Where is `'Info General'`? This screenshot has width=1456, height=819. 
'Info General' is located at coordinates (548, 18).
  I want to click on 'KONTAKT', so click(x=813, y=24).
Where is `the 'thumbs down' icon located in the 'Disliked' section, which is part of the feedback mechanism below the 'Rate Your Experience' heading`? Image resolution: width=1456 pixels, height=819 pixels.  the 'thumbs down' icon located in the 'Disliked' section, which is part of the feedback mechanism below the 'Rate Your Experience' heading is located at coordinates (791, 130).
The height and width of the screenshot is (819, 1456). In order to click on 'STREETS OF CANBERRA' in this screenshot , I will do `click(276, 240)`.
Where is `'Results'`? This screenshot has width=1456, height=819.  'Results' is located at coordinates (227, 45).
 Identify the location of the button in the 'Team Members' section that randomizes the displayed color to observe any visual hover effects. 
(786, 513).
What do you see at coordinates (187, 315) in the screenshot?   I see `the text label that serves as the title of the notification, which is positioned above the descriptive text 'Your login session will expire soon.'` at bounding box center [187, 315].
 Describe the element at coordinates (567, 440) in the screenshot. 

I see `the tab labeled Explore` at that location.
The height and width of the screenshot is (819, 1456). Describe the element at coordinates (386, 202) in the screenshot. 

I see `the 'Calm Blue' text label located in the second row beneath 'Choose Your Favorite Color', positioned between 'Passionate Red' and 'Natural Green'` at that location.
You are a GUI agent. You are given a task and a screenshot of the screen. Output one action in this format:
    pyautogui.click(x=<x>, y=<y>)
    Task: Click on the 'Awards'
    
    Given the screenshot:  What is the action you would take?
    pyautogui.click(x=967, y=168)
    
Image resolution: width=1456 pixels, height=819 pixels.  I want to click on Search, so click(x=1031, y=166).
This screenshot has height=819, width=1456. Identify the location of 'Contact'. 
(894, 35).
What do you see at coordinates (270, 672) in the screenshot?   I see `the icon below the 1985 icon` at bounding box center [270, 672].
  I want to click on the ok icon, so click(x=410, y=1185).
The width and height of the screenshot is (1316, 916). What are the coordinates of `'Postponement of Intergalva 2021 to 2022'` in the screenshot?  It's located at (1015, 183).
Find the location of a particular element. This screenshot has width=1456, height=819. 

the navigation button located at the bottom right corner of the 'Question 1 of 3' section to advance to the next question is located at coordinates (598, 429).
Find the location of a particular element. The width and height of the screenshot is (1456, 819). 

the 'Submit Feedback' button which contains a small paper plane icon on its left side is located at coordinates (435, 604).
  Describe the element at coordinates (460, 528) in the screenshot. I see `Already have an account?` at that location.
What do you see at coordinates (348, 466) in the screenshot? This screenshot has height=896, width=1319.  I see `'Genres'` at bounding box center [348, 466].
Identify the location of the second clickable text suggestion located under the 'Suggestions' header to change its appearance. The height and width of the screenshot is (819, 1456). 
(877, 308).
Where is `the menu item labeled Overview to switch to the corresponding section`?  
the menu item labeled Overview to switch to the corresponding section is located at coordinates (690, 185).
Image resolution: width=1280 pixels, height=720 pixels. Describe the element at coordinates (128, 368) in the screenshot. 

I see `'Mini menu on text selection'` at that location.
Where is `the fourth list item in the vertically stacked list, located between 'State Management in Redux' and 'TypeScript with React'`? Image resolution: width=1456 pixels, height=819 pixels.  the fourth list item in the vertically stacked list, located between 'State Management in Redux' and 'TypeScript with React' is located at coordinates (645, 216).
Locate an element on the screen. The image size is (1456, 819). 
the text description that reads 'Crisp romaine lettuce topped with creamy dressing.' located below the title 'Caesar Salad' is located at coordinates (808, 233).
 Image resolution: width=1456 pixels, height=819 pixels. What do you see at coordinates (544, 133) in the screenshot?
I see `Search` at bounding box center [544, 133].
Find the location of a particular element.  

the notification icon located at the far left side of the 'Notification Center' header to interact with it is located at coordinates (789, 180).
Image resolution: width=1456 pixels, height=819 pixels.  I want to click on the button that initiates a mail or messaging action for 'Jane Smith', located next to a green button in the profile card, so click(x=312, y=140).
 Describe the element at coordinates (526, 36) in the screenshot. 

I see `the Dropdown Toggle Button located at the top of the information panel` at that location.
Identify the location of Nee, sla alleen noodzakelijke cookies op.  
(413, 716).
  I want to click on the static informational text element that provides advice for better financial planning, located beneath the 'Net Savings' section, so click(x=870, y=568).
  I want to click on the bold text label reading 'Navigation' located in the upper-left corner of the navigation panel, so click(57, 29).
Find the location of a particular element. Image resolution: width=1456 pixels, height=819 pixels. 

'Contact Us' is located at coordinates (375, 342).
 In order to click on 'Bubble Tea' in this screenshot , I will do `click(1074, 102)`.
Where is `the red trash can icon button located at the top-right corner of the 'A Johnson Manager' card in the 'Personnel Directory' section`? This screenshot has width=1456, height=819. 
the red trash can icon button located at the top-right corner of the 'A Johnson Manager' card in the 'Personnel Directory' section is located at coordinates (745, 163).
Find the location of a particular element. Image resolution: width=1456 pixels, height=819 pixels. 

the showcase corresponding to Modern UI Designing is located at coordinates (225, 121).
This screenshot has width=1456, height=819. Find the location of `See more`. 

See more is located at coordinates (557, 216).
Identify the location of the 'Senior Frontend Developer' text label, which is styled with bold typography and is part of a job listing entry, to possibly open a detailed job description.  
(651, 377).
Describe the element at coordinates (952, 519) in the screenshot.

########################################

▶ [Given problem] Extract every line of the material above and reproduce each one verbatim, in its original order.

▶ [Finished task]
Where is `'Info General'`? This screenshot has width=1456, height=819. 
'Info General' is located at coordinates (548, 18).
  I want to click on 'KONTAKT', so click(x=813, y=24).
Where is `the 'thumbs down' icon located in the 'Disliked' section, which is part of the feedback mechanism below the 'Rate Your Experience' heading`? Image resolution: width=1456 pixels, height=819 pixels.  the 'thumbs down' icon located in the 'Disliked' section, which is part of the feedback mechanism below the 'Rate Your Experience' heading is located at coordinates (791, 130).
The height and width of the screenshot is (819, 1456). In order to click on 'STREETS OF CANBERRA' in this screenshot , I will do `click(276, 240)`.
Where is `'Results'`? This screenshot has width=1456, height=819.  'Results' is located at coordinates (227, 45).
 Identify the location of the button in the 'Team Members' section that randomizes the displayed color to observe any visual hover effects. 
(786, 513).
What do you see at coordinates (187, 315) in the screenshot?   I see `the text label that serves as the title of the notification, which is positioned above the descriptive text 'Your login session will expire soon.'` at bounding box center [187, 315].
 Describe the element at coordinates (567, 440) in the screenshot. 

I see `the tab labeled Explore` at that location.
The height and width of the screenshot is (819, 1456). Describe the element at coordinates (386, 202) in the screenshot. 

I see `the 'Calm Blue' text label located in the second row beneath 'Choose Your Favorite Color', positioned between 'Passionate Red' and 'Natural Green'` at that location.
You are a GUI agent. You are given a task and a screenshot of the screen. Output one action in this format:
    pyautogui.click(x=<x>, y=<y>)
    Task: Click on the 'Awards'
    
    Given the screenshot:  What is the action you would take?
    pyautogui.click(x=967, y=168)
    
Image resolution: width=1456 pixels, height=819 pixels.  I want to click on Search, so click(x=1031, y=166).
This screenshot has height=819, width=1456. Identify the location of 'Contact'. 
(894, 35).
What do you see at coordinates (270, 672) in the screenshot?   I see `the icon below the 1985 icon` at bounding box center [270, 672].
  I want to click on the ok icon, so click(x=410, y=1185).
The width and height of the screenshot is (1316, 916). What are the coordinates of `'Postponement of Intergalva 2021 to 2022'` in the screenshot?  It's located at (1015, 183).
Find the location of a particular element. This screenshot has width=1456, height=819. 

the navigation button located at the bottom right corner of the 'Question 1 of 3' section to advance to the next question is located at coordinates (598, 429).
Find the location of a particular element. The width and height of the screenshot is (1456, 819). 

the 'Submit Feedback' button which contains a small paper plane icon on its left side is located at coordinates (435, 604).
  Describe the element at coordinates (460, 528) in the screenshot. I see `Already have an account?` at that location.
What do you see at coordinates (348, 466) in the screenshot? This screenshot has height=896, width=1319.  I see `'Genres'` at bounding box center [348, 466].
Identify the location of the second clickable text suggestion located under the 'Suggestions' header to change its appearance. The height and width of the screenshot is (819, 1456). 
(877, 308).
Where is `the menu item labeled Overview to switch to the corresponding section`?  
the menu item labeled Overview to switch to the corresponding section is located at coordinates (690, 185).
Image resolution: width=1280 pixels, height=720 pixels. Describe the element at coordinates (128, 368) in the screenshot. 

I see `'Mini menu on text selection'` at that location.
Where is `the fourth list item in the vertically stacked list, located between 'State Management in Redux' and 'TypeScript with React'`? Image resolution: width=1456 pixels, height=819 pixels.  the fourth list item in the vertically stacked list, located between 'State Management in Redux' and 'TypeScript with React' is located at coordinates (645, 216).
Locate an element on the screen. The image size is (1456, 819). 
the text description that reads 'Crisp romaine lettuce topped with creamy dressing.' located below the title 'Caesar Salad' is located at coordinates (808, 233).
 Image resolution: width=1456 pixels, height=819 pixels. What do you see at coordinates (544, 133) in the screenshot?
I see `Search` at bounding box center [544, 133].
Find the location of a particular element.  

the notification icon located at the far left side of the 'Notification Center' header to interact with it is located at coordinates (789, 180).
Image resolution: width=1456 pixels, height=819 pixels.  I want to click on the button that initiates a mail or messaging action for 'Jane Smith', located next to a green button in the profile card, so click(x=312, y=140).
 Describe the element at coordinates (526, 36) in the screenshot. 

I see `the Dropdown Toggle Button located at the top of the information panel` at that location.
Identify the location of Nee, sla alleen noodzakelijke cookies op.  
(413, 716).
  I want to click on the static informational text element that provides advice for better financial planning, located beneath the 'Net Savings' section, so click(x=870, y=568).
  I want to click on the bold text label reading 'Navigation' located in the upper-left corner of the navigation panel, so click(57, 29).
Find the location of a particular element. Image resolution: width=1456 pixels, height=819 pixels. 

'Contact Us' is located at coordinates (375, 342).
 In order to click on 'Bubble Tea' in this screenshot , I will do `click(1074, 102)`.
Where is `the red trash can icon button located at the top-right corner of the 'A Johnson Manager' card in the 'Personnel Directory' section`? This screenshot has width=1456, height=819. 
the red trash can icon button located at the top-right corner of the 'A Johnson Manager' card in the 'Personnel Directory' section is located at coordinates (745, 163).
Find the location of a particular element. Image resolution: width=1456 pixels, height=819 pixels. 

the showcase corresponding to Modern UI Designing is located at coordinates (225, 121).
This screenshot has width=1456, height=819. Find the location of `See more`. 

See more is located at coordinates (557, 216).
Identify the location of the 'Senior Frontend Developer' text label, which is styled with bold typography and is part of a job listing entry, to possibly open a detailed job description.  
(651, 377).
Describe the element at coordinates (952, 519) in the screenshot.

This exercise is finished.